Freeman said he’s been to a mock-up of the “new J.C. Penney” in Dallas and believes that’s what is needed to win back customers.
“I could walk into an existing Penney store and not be interested in anything,” he said. “I walk through this store” — Johnson’s model store — “and there’s nothing I don’t want to buy.”
Penney rolled out the first phase of its store-within-a-store revamp nationwide last year, but Freeman said Bellevue Square will be among the first to get a top-to-bottom makeover. The goal is to keep the store open through construction and finish within two years.
Although details still are being worked out, Penney will continue to have a large footprint and remain “more or less in the same spot,” he said.
Freeman talked about Penney’s plans late Wednesday at an event in downtown Bellevue, where he received an inaugural “Icons of Retail” award from the University of Washington-Bothell. Penney did not return a phone call or email seeking comment Thursday.
Freeman said he tried to persuade Penney to invest in a major overhaul for more than a decade before Johnson came on board in fall 2011. Penney has been at Bellevue Square since 1958, and Freeman said he offered to buy it out of its lease a few years ago.

RECORDED DATA:
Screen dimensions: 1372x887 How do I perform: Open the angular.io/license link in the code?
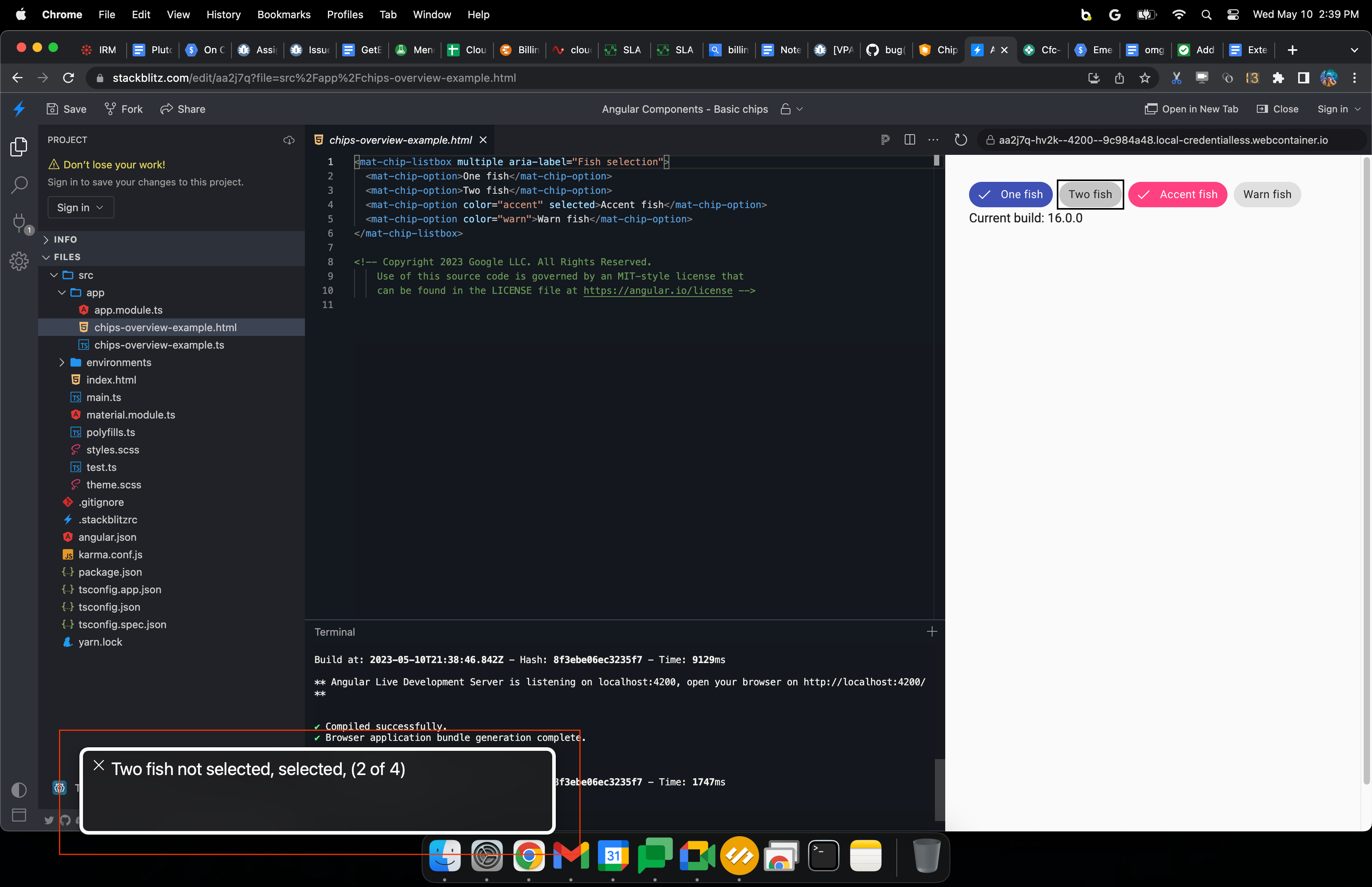point(657,291)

TASK SET:
• A. List every word or phrase that the J.C. Penney article sets inside quotation marks.
• B. Reproduce word for word the stretch of the J.C. Penney article from "Freeman talked about" through "seeking comment Thursday.".
• C. Extend the article about Penney's store at Bellevue Square, picking up after its final sentence.
The material is separate from the J.C. Penney article above.

FINAL ANSWERS:
• A.
1. "new J.C. Penney"
2. "I could walk into an existing Penney store and not be interested in anything"
3. "I walk through this store"
4. "and there's nothing I don't want to buy"
5. "more or less in the same spot"
6. "Icons of Retail"

• B.
Freeman talked about Penney’s plans late Wednesday at an event in downtown Bellevue, where he received an inaugural “Icons of Retail” award from the University of Washington-Bothell. Penney did not return a phone call or email seeking comment Thursday.

• C.
“We tried for 15 years to give the customer some reason to shop there,” he said. “I don’t mean fancy. I mean just be a good retailer. They hadn’t had a new idea for 15 years.”
Freeman is betting that Johnson, who’s widely credited for turning Apple into a retail juggernaut, will bring the same mojo to Penney, which has struggled amid increased competition from the likes of Macy’s and Kohl’s.
Johnson’s predecessor, Myron Ullman, couldn’t turn Penney around despite new partnerships with popular clothing line Mango and Sephora cosmetics.
Johnson aims to create mini-stores within Penney’s large department stores to appeal to younger shoppers and to better display brands, including Buffalo jeans, Levi’s and Disney. Johnson also moved away from a coupon-based strategy to everyday low prices, but he recently promised to resume some promotions after three straight quarters of sharp sales declines.
Penney’s stock trades around $20, the low end of a 52-week range between $15.69 and $43.18.
“Wall Street’s worried about whether it’s too little, too late,” said retail consultant Jeff Green. “I don’t think it’s too little. I think it’s a great concept. My question is, is it too late?”
Freeman, who came to know Johnson while working on Apple’s original store and a new, larger one at Bellevue Square, said Wall Street just needs to show a little patience.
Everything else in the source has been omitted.